Prints as Portals
Exploring point of view and travel in the work of U. Kunisada, K. Hasui, A. Hiroshige, and H. Yoshida.
March 6, 2026 - May 16, 2026
To make something is, while you are making that thing (and in the time you are thinking about making that thing) to become that thing. To make something is, to connect with process, to connect with materials, to connect with memories, to connect with others. Make a batch of cookies from scratch and you experience more cookie connection than if you go buy a bag of cookies. Home-made cookies are more “you”. Make a drawing by putting pen to paper, and you can become those marks on the page. If the marks depict a tree, you experience, in the making of that tree image, becoming that tree.
Perhaps because the work is so demanding, perhaps because the materials are so intimate (wood and water), the experience of becoming "that thing" is particularly likely in the process of making a woodblock print. To make a picture by carving a set of wood blocks, selecting colors and printing those blocks, and then by pressing printing papers to these blocks with a hand-held baren? To do all that work is to go deep into relationship with process, with materials, with shapes, with colors. Imagery achieved through this method is unlike imagery achieved with a smart phone camera and a digital printer. As with that batch of home-made cookies, for all its handwork and intimacy, there is more of the maker in the art.
Taylor McNeil and I built Prints as Portals to explore and enjoy woodblock prints that he and I have collected. The grouping represents some of our best prints, but also prints which we think are set up to transport, visually. Prints that function as portals.
Know a few things about these prints:
The prints of this exhibit were made by collaborative teams from 3 time periods:
- Edo Japan of a bit under 200 years ago,
- Taisho era Japan of a little under 100 years ago,
- Lyme, NH of a little under two months ago.
Each of these prints involved publishers, artists, carvers, and printers working together to “become the woodblock print”. All of the prints we printed by hand using hand-held baren instead of a press. All of the prints invite travel, offering escapes to a woodblock world, a world of carved shapes and soft, water-borne colors.

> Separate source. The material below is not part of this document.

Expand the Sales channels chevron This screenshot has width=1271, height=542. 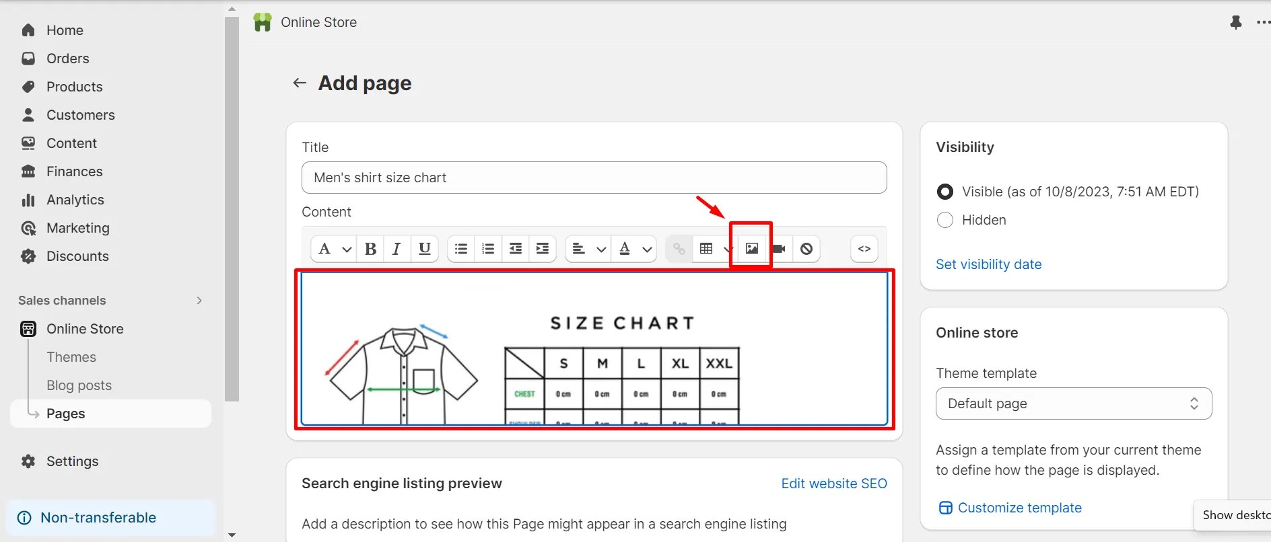coord(199,301)
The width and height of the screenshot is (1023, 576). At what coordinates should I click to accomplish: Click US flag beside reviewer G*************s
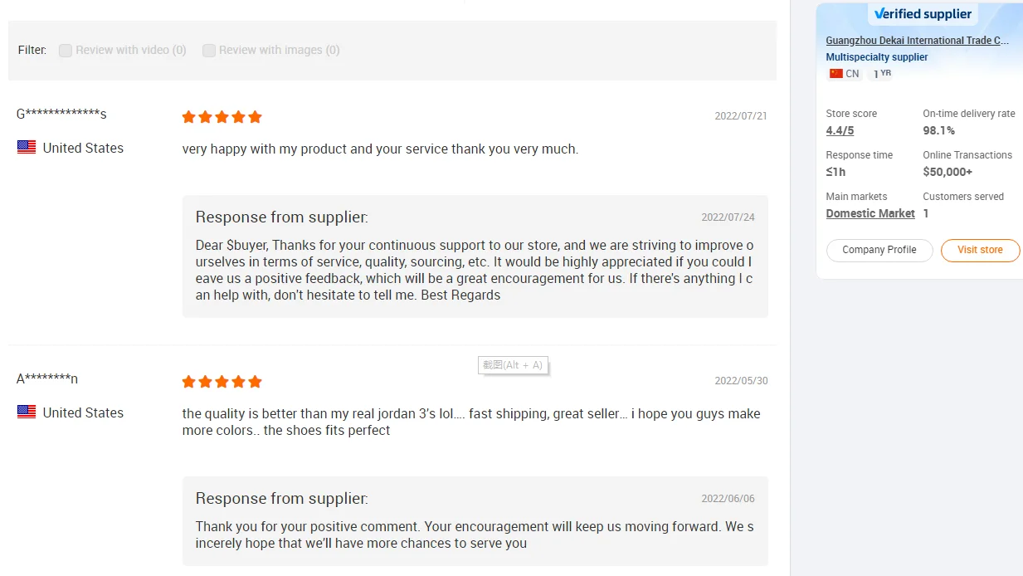[27, 148]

The star of the exhibit is Hiroshi Yoshida's Sacred Garden of the Meiji Shrine. Included in the print image, floating in the clear atmosphere above Yoshida's beautiful trees and his “off into the distance beautiful blue-green landscape" is a poem composed by Japans' Meiji Emperor, Mutsuhito (in honor of whom, along with the Empress Shioken, the Meiji Shrine was built):
Japan, which has continued endlessly and without disorder since ancient times,
is a land created by the gods.
The creation of the Meiji Shrine (and its surrounding Meiji Jingu park) was a national project from 1916 - 1920. 100,000 trees were brought from all over Japan to initiate its life as an urban forest sanctuary in downtown Tokyo. Many thousands volunteered to work on the grounds and buildings. This print, an impression that Hiroshi Yoshida kept for himself*, is likely an early proof of an edition used in the fund-raising effort for the building project. Note the bird's eye perspective of the image. It functions as a portal into the sacred Shinto shrine and into an appealing depiction of a balanced relationship of buildings and forest, of national identity and wonderfully portrayed trees. It also likely functioned as a portal for Hiroshi Yoshida personally. This was his first print project (at age 40), and it quite likely may be a big part of what inspired into hime to devote the rest of his artistic career to making color woodblock prints.
In other prints of the exhibit find devices, keys, and clues which aid our travel and transport. Door openings and windows, aerial “bird’s eye” perspectives, bridges, roads, stairs and pathways leading into temples, juxtapositions encouraging us to “go there”. In the older prints of Kunisada and the Hiroshige find inset cartouches describing depicted imagery, inserted text sharing actor’s roles and short narratives. Artist’s signature and publisher marks, censor seals, marks of the carvers and printers, there is much that tells the story of the making of these images. In the newer shin hanga prints portrayed landscapes encourage travel through the nature of their depictions; references to spatial and light relationships suggest moments alongside riverbanks and lakes, or apprehensions of sacred spaces that seem entreating and accessible.
All invitations for us to “travel there".
We hope you enjoy the trip!
Matt and Taylor, 3.6.2026
*this print impression was held, unmounted and out of the light, for over 100 hundred years in the collection of the Yoshida family.